Second, X talks to A in the second person, telling her all about what they did the previous year at another giant hotel with big fuckin’ statues that are possibly the same statues at this hotel or maybe not because maybe it never happened, and she certainly doesn’t have any memory of it. Regardless, he tells her all about her room there in great detail, and what she wore, and what they talked about (mostly the statues), and everything else. When he gets done with one of these monologues, she usually says that she doesn’t remember and that she’d like him to leave her alone, which he never does. Also during these scenes, we frequently change locations between sentences, and almost as frequently change times of day. Night time, day time, night time, lunch time, morning, night. These time changes do not appear to matter to the flow of the conversation.
Third, X and M play Nim. M always wins. Always.
That’s it.

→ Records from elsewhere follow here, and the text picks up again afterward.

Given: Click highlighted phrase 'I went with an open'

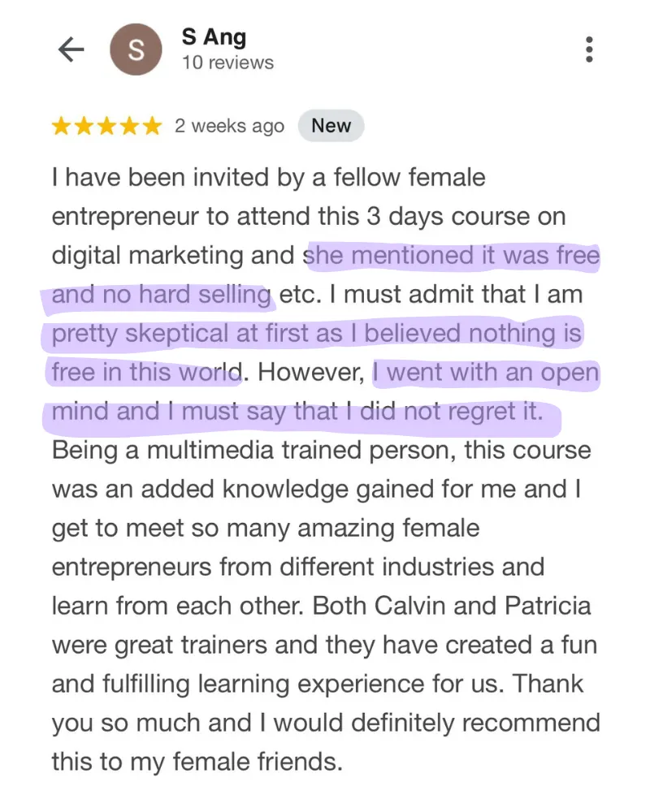Looking at the screenshot, I should 486,373.
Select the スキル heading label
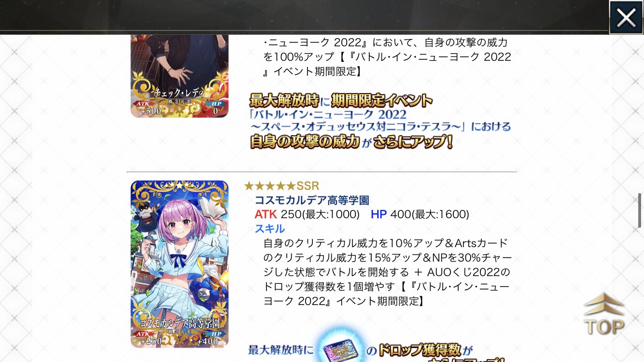The width and height of the screenshot is (644, 362). click(x=270, y=228)
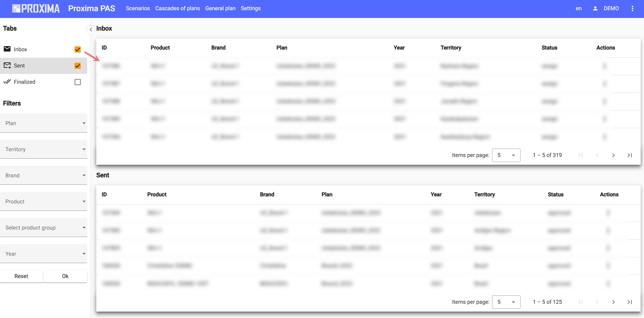
Task: Switch language via en selector
Action: [x=579, y=8]
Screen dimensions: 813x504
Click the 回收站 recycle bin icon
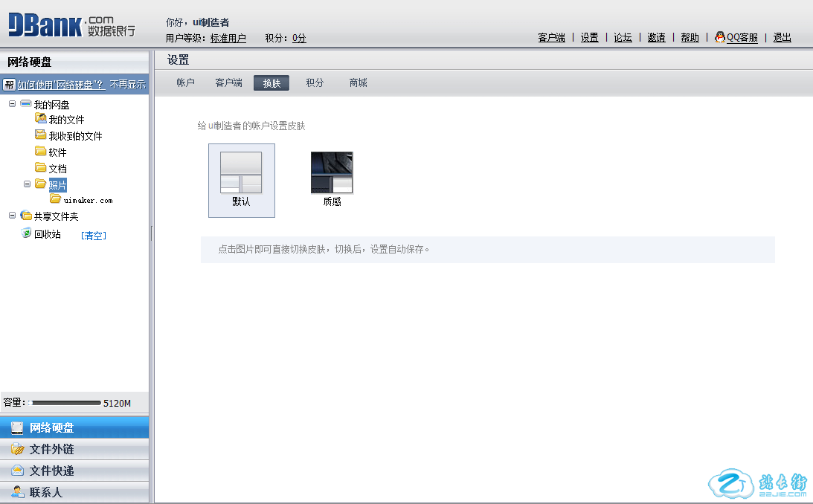(26, 234)
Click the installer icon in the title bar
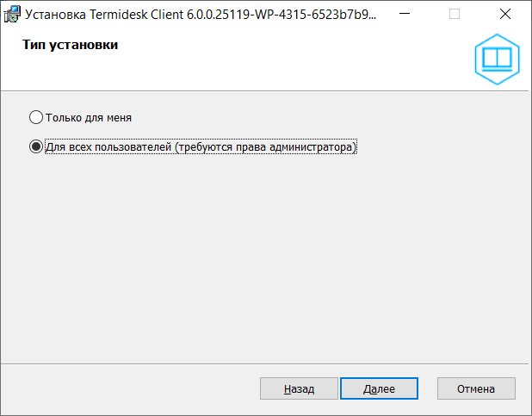Screen dimensions: 532x416 coord(13,15)
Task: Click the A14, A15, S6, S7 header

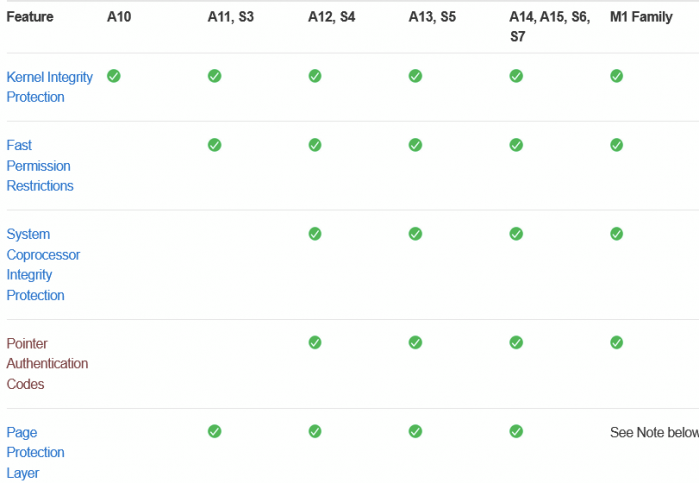Action: click(x=549, y=26)
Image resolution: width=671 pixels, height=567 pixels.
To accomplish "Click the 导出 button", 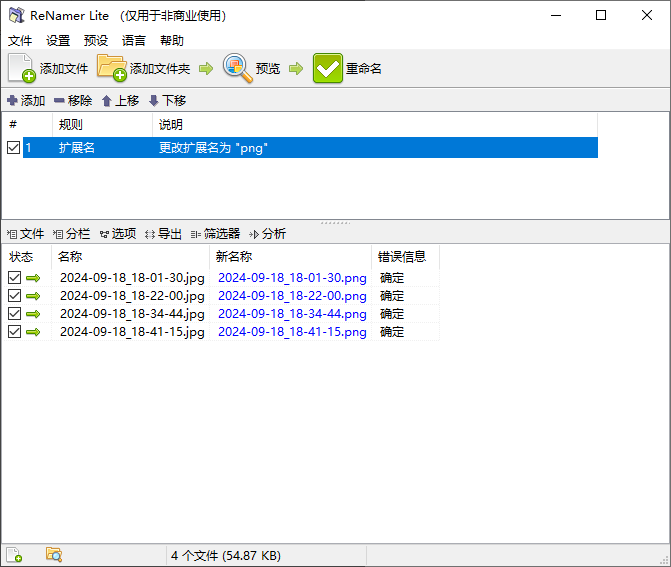I will [164, 234].
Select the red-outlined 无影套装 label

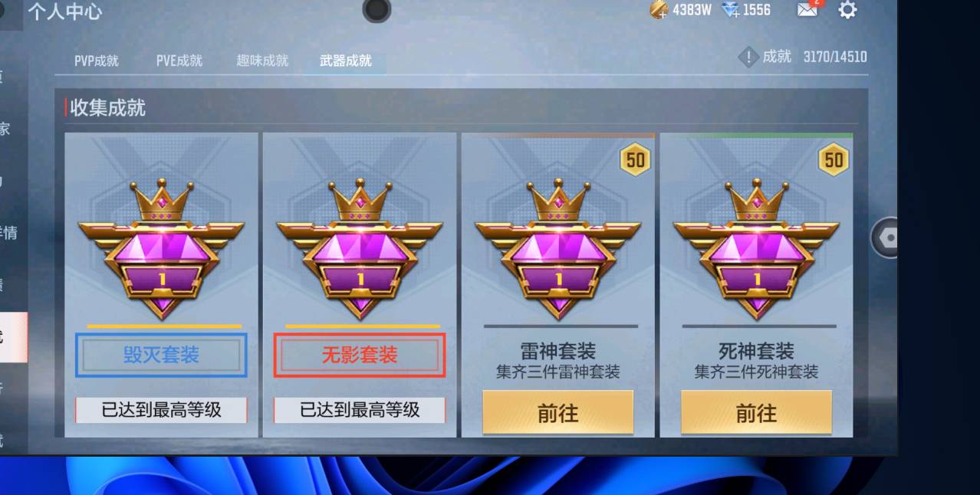[360, 355]
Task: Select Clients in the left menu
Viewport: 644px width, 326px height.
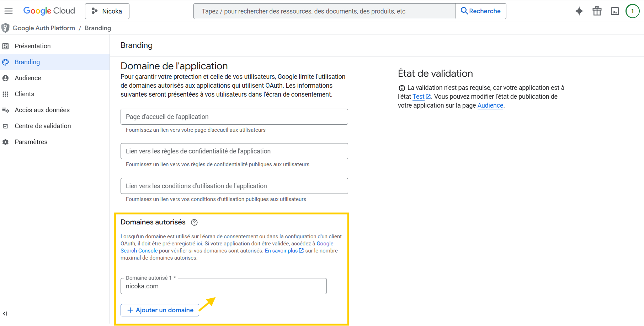Action: (x=25, y=94)
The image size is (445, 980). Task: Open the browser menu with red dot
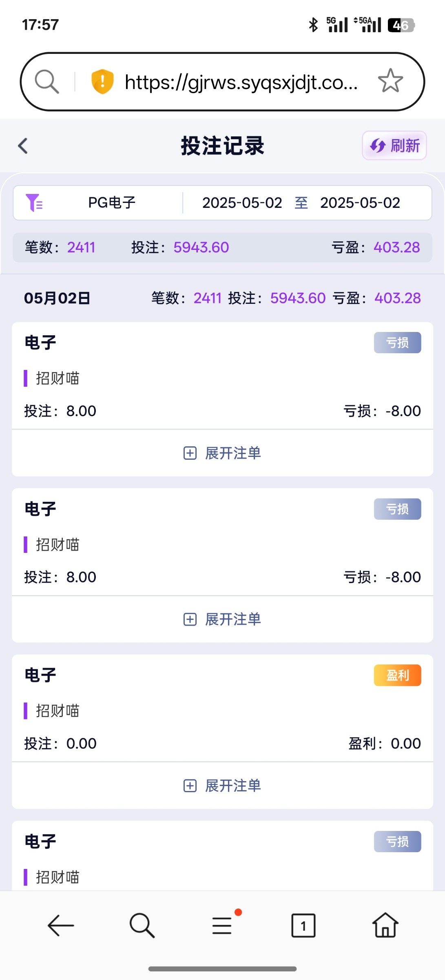point(222,925)
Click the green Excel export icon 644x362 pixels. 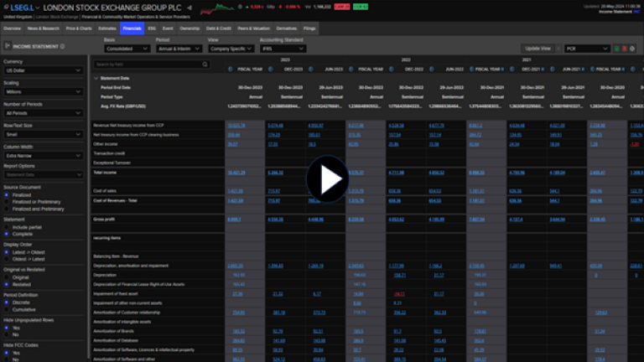[x=616, y=49]
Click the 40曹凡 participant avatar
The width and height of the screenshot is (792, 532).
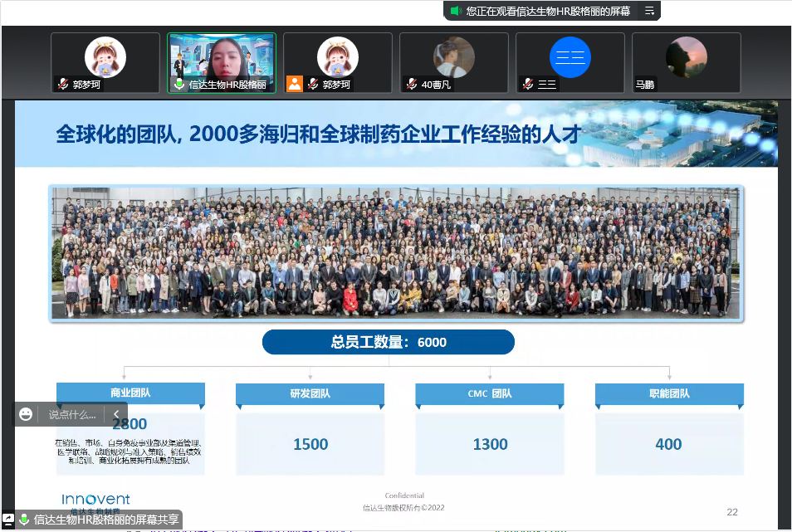[454, 57]
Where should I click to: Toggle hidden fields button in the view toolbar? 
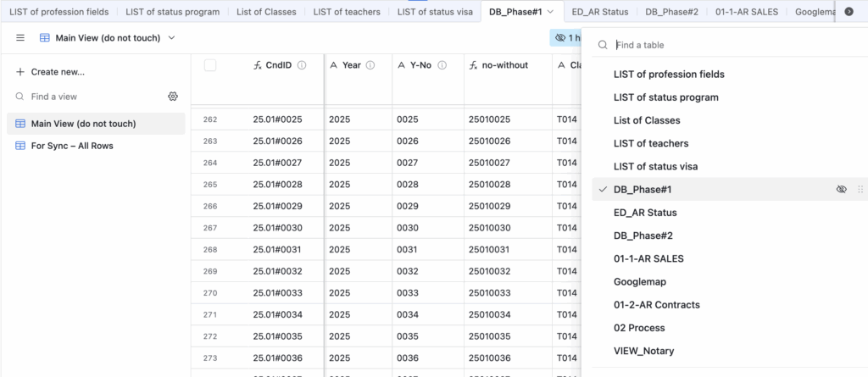(566, 38)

There’s 95 minutes of people standing next to each other, looking in opposite directions, and not moving while one of them talks about what they may have done or not done together or alone at a similar hotel that might have been this one or was possibly Marienbad when they were or weren’t there the year before.
I hated this film with the sort of passion I typically reserve for televangelists, people who interrupt constantly, and those motherfuckers who don’t use their turn signals. I want to punch everyone involved with this film. I want to punch this film in the celluloid equivalent of its uterus and/or testicles. I want to gender-neutralize it so that it cannot procreate and fill the world with its incomprehensible little art babies. It makes me feel like the narrator in Fight Club when he says he wanted to kill every panda that wouldn’t fuck to save its species. I want to let the original negatives rot and I want to film this happening, because that will be more interesting than this film.
I don’t mind art films. I genuinely don’t. Sometimes, they’re a lot of fun or at least have something interesting to say. This film was as fun and interesting as picking lint from my asscrack. Fuck this movie, fuck the people in it, and fuck Alain Resnais. I hold this film specifically responsible for why Americans think French people are snooty bastards and for why the French think Americans are incestuous, brainless primate sphincters.
50 Worst Films of All Time? Probably not. 50 Films I’d Like to Throat Punch and then Watch Drown in its Own Vomit? Top of the list, baby. Top of the list.
Why to watch L’Annee Derniere a Marienbad: With so many possible interpretations, it’s like a Choose-Your-Own-Adventure book.
Why not to watch: The adventure sucks.